Tokyo stocks opened lower in the morning as gains were locked in after the U.S. Federal Reserve policy meeting ended without any surprises for the market, and both Nikkei and Topix indexes stayed in negative territory for the rest of the day.

Kenji Abe, the chief strategist at Daiwa Securities Co., said, "The market took a breather after advancing on the outcomes of the lower house election and the FOMC."

The U.S. dollar against the Japanese yen was under pressure in the upper 113 yen range as a decline in U.S. Treasury yields would possibly narrow the interest rate gap between the United States and Japan, dealers said.

By the close of play, marine transportation, iron and steel, and warehousing and harbor transportation service companies led the downtrend. Declining issues outnumbered advancing ones 1,591 to 540, while 52 finished unchanged.

Automakers declined on the strong yen, with Honda Motor losing 3.1 percent and Subaru slipping 2.6 percent. Their falls came before releasing their earnings reports for the fiscal first half through September.

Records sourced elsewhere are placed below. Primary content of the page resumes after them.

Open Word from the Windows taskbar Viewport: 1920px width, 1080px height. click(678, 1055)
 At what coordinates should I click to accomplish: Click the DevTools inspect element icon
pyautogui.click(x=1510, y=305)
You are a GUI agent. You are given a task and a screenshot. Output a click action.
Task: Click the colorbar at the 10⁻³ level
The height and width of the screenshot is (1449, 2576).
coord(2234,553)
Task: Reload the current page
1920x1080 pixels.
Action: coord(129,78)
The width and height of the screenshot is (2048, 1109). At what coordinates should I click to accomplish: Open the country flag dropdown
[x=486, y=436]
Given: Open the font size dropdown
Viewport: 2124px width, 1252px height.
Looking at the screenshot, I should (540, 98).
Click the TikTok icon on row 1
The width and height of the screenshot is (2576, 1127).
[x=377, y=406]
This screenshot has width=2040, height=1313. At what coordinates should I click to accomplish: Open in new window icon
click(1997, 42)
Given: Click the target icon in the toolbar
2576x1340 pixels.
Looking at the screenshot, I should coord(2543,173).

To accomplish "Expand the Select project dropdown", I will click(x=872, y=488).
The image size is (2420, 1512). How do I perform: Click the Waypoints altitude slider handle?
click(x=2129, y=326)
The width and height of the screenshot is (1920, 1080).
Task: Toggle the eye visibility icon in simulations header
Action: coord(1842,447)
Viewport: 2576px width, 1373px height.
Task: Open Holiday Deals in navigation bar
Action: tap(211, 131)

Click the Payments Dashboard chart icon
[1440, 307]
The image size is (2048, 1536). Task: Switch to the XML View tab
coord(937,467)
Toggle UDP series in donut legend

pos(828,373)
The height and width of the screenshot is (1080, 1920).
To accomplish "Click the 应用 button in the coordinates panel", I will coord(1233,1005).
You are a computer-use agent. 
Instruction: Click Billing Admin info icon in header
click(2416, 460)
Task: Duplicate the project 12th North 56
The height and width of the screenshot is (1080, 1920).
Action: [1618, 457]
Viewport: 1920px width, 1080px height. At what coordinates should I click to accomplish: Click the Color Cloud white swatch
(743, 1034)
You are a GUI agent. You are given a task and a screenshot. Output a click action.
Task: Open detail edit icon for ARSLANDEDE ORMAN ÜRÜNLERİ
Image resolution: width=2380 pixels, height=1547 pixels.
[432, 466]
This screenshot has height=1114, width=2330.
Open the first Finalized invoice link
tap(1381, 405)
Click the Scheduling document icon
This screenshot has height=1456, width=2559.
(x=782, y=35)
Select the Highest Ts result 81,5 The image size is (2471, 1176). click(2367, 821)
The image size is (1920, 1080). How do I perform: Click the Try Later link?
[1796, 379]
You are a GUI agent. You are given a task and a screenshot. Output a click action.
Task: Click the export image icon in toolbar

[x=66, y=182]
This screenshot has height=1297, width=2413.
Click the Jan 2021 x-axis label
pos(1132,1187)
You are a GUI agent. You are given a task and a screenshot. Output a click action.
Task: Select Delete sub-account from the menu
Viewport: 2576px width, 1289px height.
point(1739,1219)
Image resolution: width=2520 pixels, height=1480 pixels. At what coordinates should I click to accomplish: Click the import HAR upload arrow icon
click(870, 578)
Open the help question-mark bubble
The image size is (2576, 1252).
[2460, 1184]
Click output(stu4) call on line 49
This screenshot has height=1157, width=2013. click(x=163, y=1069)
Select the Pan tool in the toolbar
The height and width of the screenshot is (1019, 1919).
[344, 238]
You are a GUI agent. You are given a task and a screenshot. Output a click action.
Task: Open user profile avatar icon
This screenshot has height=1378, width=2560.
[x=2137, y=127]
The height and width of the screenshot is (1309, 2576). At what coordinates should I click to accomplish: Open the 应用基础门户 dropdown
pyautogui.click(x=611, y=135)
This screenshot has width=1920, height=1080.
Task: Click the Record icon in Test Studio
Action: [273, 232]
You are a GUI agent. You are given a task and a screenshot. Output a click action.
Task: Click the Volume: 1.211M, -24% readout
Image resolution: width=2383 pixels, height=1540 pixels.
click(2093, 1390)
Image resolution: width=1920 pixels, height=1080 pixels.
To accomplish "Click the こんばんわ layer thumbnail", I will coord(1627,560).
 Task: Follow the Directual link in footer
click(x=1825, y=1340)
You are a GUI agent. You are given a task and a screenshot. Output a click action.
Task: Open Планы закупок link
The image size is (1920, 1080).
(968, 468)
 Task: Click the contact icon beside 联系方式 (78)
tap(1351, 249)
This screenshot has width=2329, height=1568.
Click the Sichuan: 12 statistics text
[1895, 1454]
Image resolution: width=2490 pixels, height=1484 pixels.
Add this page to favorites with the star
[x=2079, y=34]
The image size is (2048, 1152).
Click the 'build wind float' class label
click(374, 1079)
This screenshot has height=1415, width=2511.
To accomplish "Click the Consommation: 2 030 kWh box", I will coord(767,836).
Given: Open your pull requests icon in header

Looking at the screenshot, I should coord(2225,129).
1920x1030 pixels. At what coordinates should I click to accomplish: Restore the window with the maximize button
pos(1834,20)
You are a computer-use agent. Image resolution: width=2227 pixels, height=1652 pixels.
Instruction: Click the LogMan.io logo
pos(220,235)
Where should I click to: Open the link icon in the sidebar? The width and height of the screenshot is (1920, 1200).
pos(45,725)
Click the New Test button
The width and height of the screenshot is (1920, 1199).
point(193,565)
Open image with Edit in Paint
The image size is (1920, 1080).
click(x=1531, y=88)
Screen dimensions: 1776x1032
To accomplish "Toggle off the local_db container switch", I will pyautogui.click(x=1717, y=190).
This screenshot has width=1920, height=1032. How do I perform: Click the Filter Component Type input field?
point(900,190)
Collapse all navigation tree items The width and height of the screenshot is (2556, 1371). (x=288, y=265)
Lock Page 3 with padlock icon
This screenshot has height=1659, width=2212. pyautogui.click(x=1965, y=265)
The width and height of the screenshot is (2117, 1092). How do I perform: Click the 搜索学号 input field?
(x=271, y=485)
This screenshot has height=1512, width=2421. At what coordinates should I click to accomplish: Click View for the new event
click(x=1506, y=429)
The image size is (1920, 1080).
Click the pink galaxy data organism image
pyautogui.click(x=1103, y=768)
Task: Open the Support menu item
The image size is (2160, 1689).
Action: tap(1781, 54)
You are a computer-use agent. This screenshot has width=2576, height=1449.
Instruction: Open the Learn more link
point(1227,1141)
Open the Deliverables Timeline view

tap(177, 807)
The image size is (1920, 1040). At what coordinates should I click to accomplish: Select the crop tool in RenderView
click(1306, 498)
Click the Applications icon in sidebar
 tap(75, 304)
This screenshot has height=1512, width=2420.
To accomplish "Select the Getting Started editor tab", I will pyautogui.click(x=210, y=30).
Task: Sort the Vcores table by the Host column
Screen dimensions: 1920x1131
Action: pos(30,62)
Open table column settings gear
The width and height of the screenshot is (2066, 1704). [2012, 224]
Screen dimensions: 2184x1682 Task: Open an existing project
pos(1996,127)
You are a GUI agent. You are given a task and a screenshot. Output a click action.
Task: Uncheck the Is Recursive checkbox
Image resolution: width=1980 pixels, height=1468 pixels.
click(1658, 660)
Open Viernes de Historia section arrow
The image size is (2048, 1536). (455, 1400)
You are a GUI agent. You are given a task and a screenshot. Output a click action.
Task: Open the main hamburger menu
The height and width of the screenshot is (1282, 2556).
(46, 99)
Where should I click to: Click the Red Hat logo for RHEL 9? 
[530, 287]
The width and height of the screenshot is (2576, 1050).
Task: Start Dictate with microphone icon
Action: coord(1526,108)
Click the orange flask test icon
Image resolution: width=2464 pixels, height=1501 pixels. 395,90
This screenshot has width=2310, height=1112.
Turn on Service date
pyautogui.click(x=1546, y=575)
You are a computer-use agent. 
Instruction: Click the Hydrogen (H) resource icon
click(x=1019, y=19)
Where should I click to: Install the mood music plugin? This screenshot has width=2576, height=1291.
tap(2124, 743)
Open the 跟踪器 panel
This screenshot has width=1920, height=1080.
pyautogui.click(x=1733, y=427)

Honda on Friday trimmed its net profit outlook for the current business year to 555 billion yen (4.9 billion U.S. dollars) due to output cuts.

Toyota Motor also ended down 1.4 percent a day after its latest released earnings forecast for the year through March 2022, shown concerns over recent rises in raw material cost, failed to meet the market expectations.

Bucking the downward trend, renewable energy company Renova surged 15.1 percent as many countries pledged to stop the use of coal during a UN climate summit being held in Scotland.